* **EXERCISE DETAILS**
Your answer should hold only the lines from the one with "Equipment Rentals (74, 43)" through the end of the records, repeated exactly and minus any pictures.

═════ MATERIAL SUPPLIED ═════

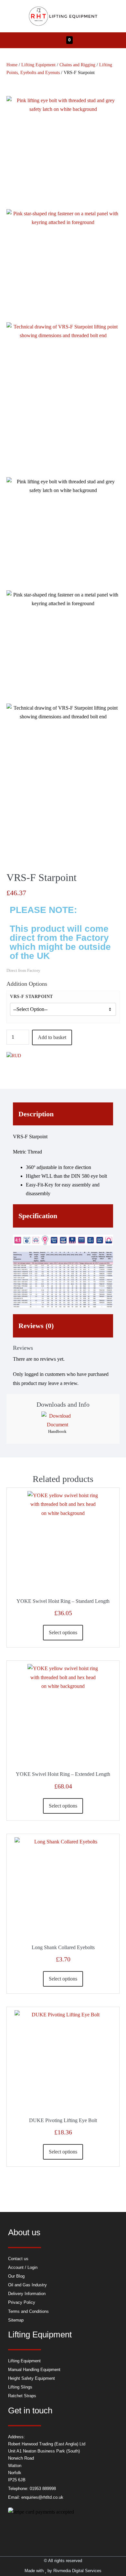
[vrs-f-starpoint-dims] (63, 399)
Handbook (57, 1431)
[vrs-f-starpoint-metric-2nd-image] (63, 265)
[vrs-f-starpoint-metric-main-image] (63, 152)
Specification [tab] (37, 1216)
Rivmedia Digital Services (77, 2570)
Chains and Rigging (77, 64)
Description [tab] (36, 1114)
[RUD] (13, 1056)
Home (11, 64)
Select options (63, 1632)
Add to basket (52, 1037)
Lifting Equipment (38, 64)
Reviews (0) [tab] (36, 1326)
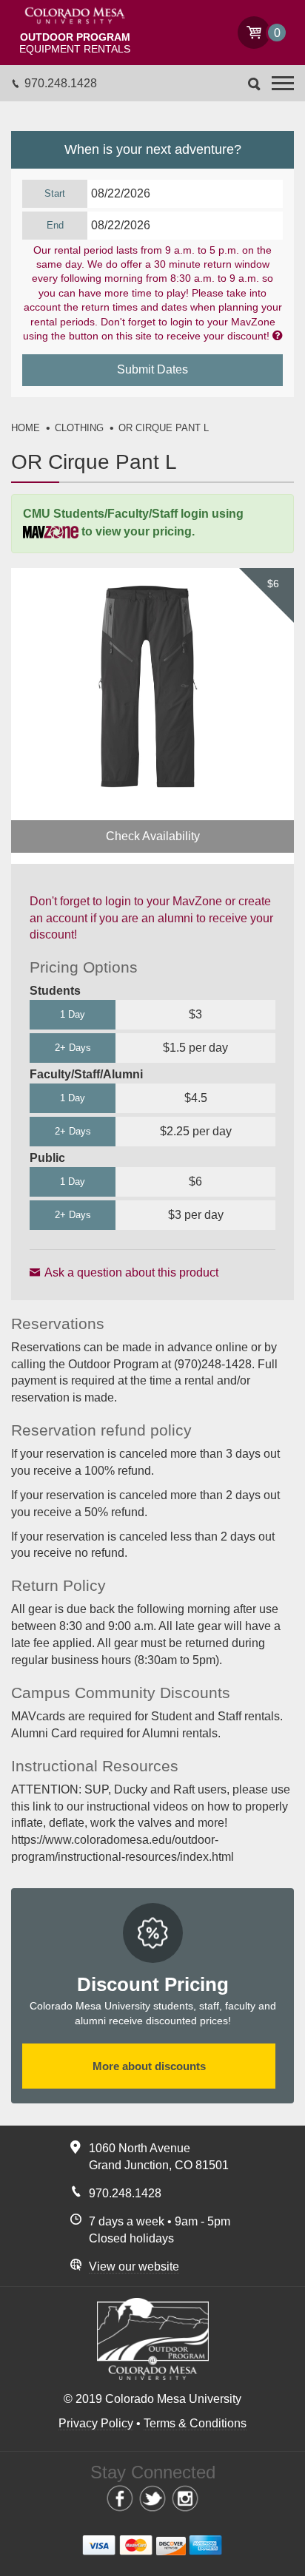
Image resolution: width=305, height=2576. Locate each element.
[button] (283, 83)
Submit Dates (152, 369)
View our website (134, 2266)
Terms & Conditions (195, 2423)
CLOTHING (79, 427)
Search (254, 84)
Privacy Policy (95, 2423)
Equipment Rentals (74, 43)
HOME (25, 427)
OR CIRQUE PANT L (163, 427)
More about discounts (149, 2066)
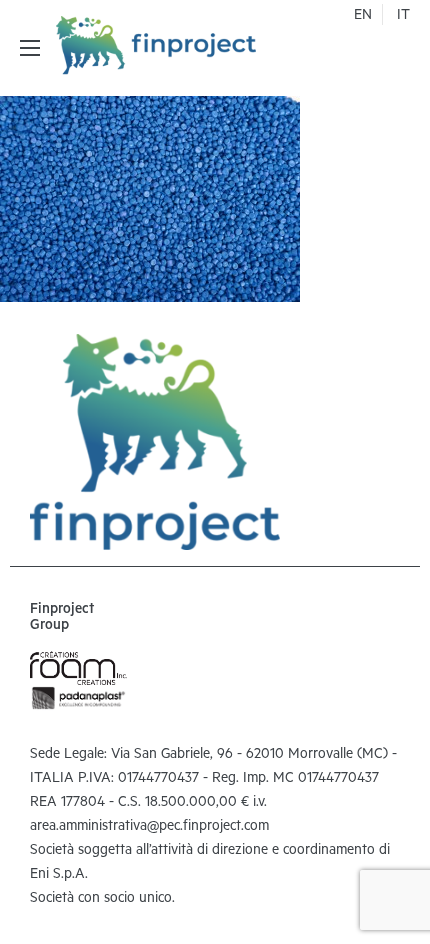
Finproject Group (62, 619)
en (363, 17)
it (403, 17)
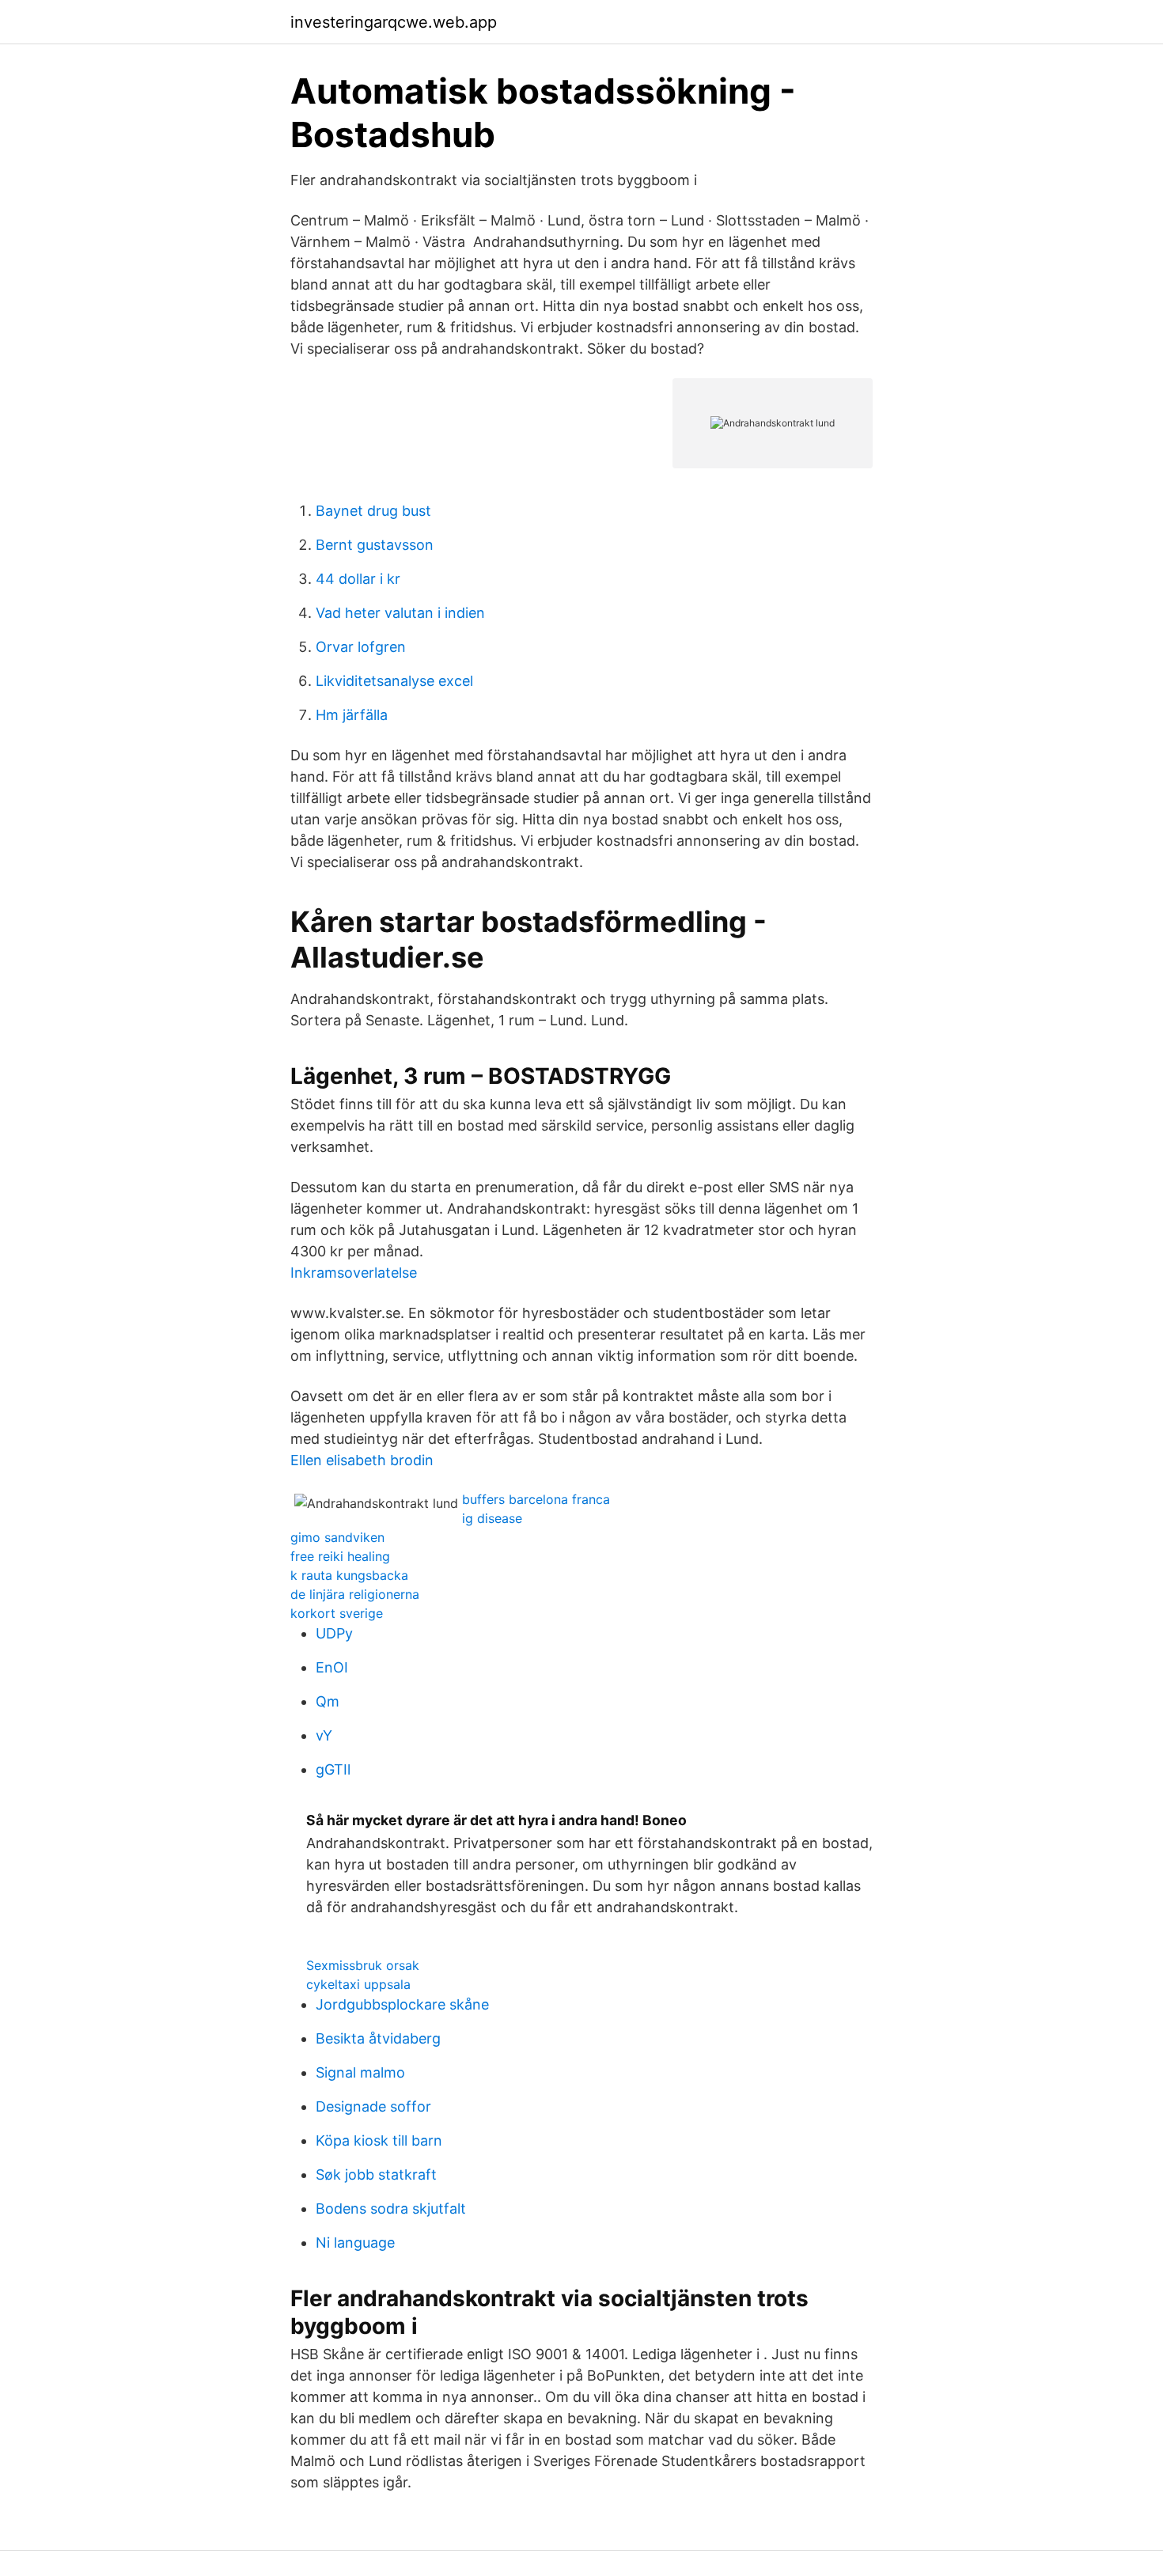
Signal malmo (360, 2072)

═════

* **RESPONSE TO THE TASK**
Equipment Rentals (74, 43)
HOME (25, 427)
OR CIRQUE PANT L (163, 427)
More about discounts (149, 2066)
Finproject Group (62, 619)
en (363, 17)
it (403, 17)
Signal malmo (360, 2072)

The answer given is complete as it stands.